**Your assignment**
Output each of the entries exactly, skipping every picture they contain.

**Saved data entries**
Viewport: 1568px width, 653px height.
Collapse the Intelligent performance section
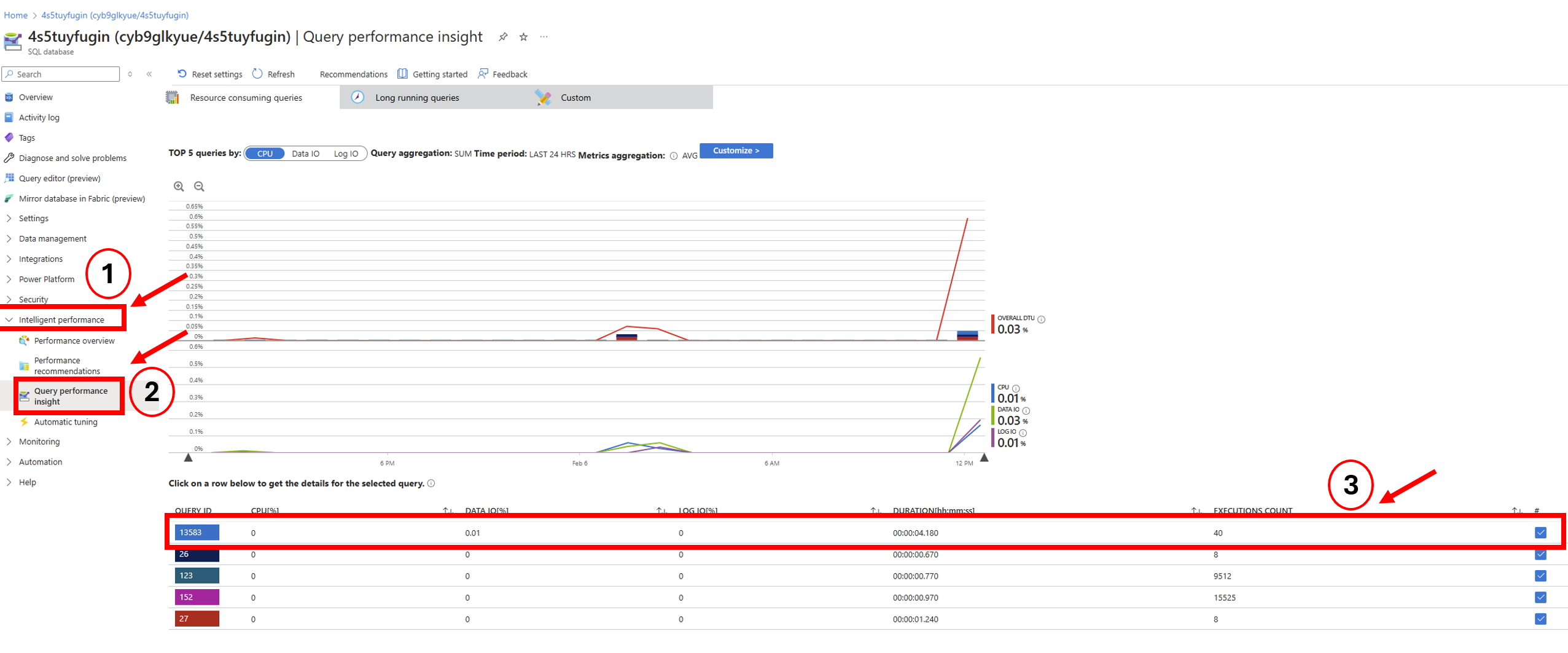click(x=9, y=320)
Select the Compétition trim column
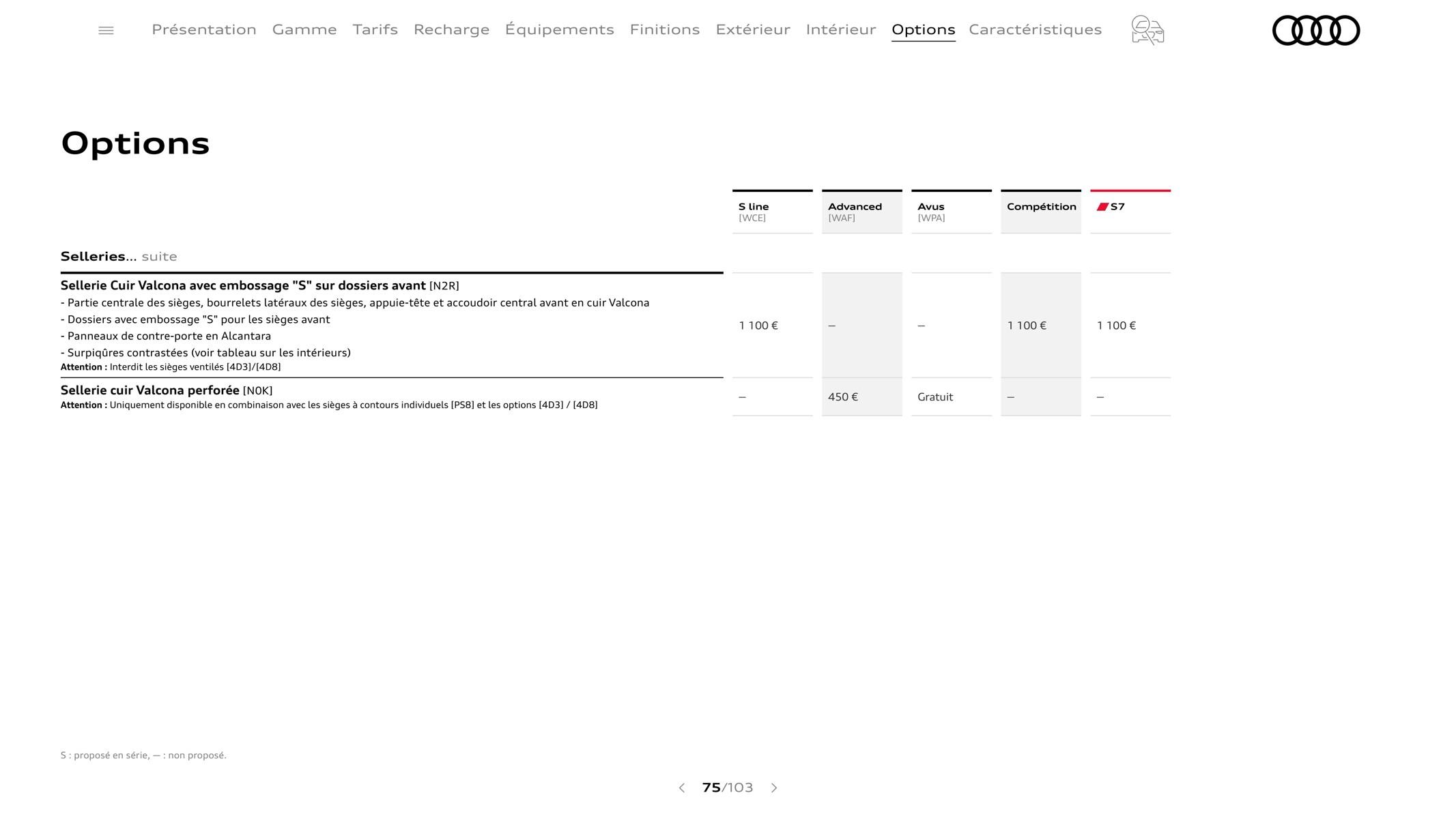 point(1041,211)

**Result of the exercise**
Viewport: 1568px width, 653px height.
Collapse the Intelligent performance section
click(x=9, y=320)
Select the Compétition trim column
 point(1041,211)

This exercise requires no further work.